Chaytas – Chaya is a vegetable that can only be found in the Yucatan, with a taste that vaguely resembles spinach. Often used to make drinks too, like agua de chaya, it can be used to make chaytas, something very similar to a crêpe but made with cornflour mixed with water and Chaya leaves, which is then deep-fried. Not too healthy, but well worth it.

Making chaytas at Hostel Nomadas

Poc chuc – This very popular dish consists of pork meat marinated in naranja agria juice, a small and bitter orange, cooked with onions and beans. The perfect mix of savoury and sweet. No vegetarian-friendly version available, unfortunately!

Panuchos – A fried tortilla filled with beans, lettuce and your choice of chicken, pork or, although not traditional, vegetables.

Getting around

Getting around in the Yucatan is pretty easy and relatively cheap. Town buses usually cost between 10 and 15 pesos (less than $1) but they are very packed. For this reason, outside of Cancun, where distances are shorter, it could be worth getting a taxi, especially if you are with a group of people. You should ask how much it is before you get in the car, but drivers are generally happy to bring you at the price you ask for, as long as it’s reasonable. The highest we have paid was 150 pesos for a 20-minute drive outside of the main town.

San Gervasio Cathedral, Valladolid, Yucatan, Mexico

In some smaller places, you can get moto taxi. Do get one! This is quite an experience and you will get to go around like a local and enjoy a bumpy ride in the dusty streets for 20 pesos each.

For short trips to nearby towns, you can use colectivos, small trucks that can bring up to fifteen people and are the cheapest way to get around. The only downside of using colectivos is that usually they don’t leave until they are completely full, so you might have to wait up to one hour before this happens.

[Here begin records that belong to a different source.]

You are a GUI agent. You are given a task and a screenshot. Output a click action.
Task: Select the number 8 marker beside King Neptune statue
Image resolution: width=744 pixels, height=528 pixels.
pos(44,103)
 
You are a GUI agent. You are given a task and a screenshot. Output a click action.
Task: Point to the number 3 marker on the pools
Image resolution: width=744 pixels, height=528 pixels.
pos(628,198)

For longer bus journeys across the peninsula, ADO buses is what you are looking for, with a regular service, comfortable seats, AC and low prices.  First class buses are obviously more expensive than second class buses – sometimes double the price – but still moderately priced and much more comfortable (in particular if you have to spend more than five hours on it).

Altar in Merida

Useful tips: their app and website are not the best, as they don’t show all the available services, so you are better off booking your tickets at the bus station. If you are travelling to a big town/city where buses are regular, you can just show up 40 minutes to one hour before.  If you are travelling to smaller places that are served only once or twice a day, it could be a good idea to book your tickets at least one day in advance, as tickets do sell out even for destinations you wouldn’t expect them to.

Currency and ATMs

Mexican pesos is the official currency here. However, US dollars are accepted almost everywhere, particularly in bigger towns and cities. 1€ is approximately 25 pesos.

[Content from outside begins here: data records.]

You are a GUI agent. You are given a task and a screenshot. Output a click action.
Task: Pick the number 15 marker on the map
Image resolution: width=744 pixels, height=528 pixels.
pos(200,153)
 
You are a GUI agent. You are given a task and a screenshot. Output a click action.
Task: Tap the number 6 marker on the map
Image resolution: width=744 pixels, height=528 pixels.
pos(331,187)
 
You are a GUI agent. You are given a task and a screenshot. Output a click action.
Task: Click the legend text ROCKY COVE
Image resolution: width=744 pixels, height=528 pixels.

In bigger places, like Cancun or Merida, you will find plenty of ATMs around, but it’s a good idea to withdraw some cash before you head to smaller villages, such as Bacalar or Mahahual. However, bear in mind that you can withdraw both US dollars and Mexican pesos from the ATM machine, and the symbol for both is $, so make sure you select the right currency at the start.

When to go

The Yucatán Peninsula has a tropical climate, which means that temperature almost never drops below 25 C.

December to April are the dry season/winter and weather-wise they are the ideal time to visit, although this is high season in the country and so prices are higher and places are more full of tourists. In addition, March and April are Spring Break months and the Riviera Maya is a popular destination for tourists from the US at this time. Also July and August are very busy times.

The rest of the year is considered low season, because it is also rain season, with a particular risk of hurricanes from June to October.

We visited the Yucatan peninsula between the end of October and November because we wanted to spend there Dia de Muertos. Overall, while we experienced a few heavy showers in the afternoon – especially on places near the coast during the first 10 days, November was dry and super warm. Prices were reasonable during this time and we could find accommodation last minute very easily, as we chose to spend Dia de Muertos in the smaller Valladolid and not many tourists were there.